Using the data below, work out how many of its lines contain "agent", and give that number with nothing added.

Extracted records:
=== Section Start ===
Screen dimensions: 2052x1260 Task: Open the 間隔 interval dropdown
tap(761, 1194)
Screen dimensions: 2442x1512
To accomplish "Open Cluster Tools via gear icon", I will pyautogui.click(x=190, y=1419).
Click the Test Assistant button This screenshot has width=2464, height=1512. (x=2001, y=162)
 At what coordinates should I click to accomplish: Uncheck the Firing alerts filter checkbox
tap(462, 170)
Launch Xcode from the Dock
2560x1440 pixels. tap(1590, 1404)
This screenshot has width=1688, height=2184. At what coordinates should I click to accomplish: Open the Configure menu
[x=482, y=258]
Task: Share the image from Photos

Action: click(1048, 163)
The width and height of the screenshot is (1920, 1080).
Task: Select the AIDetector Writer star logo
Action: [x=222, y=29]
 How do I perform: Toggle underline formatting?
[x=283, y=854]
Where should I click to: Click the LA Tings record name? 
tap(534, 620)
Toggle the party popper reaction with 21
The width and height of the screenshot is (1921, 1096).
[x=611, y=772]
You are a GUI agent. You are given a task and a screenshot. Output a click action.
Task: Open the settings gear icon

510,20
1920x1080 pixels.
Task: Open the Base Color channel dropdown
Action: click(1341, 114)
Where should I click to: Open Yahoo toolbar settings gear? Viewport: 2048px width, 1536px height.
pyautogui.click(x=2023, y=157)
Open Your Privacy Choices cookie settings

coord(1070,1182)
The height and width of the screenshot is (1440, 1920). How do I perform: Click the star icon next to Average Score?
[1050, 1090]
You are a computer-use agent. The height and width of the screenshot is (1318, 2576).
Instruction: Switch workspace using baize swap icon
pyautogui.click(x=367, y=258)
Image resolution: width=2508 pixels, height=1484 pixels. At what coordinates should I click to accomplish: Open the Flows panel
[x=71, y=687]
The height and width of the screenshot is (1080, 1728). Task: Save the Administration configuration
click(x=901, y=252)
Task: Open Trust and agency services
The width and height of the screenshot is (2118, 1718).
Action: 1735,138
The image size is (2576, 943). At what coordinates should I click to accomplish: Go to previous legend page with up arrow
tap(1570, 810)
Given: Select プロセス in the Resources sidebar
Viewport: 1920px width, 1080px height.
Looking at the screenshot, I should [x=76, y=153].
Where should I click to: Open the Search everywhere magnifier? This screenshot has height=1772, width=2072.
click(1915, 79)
=== Section End ===
_Response for this exercise_
2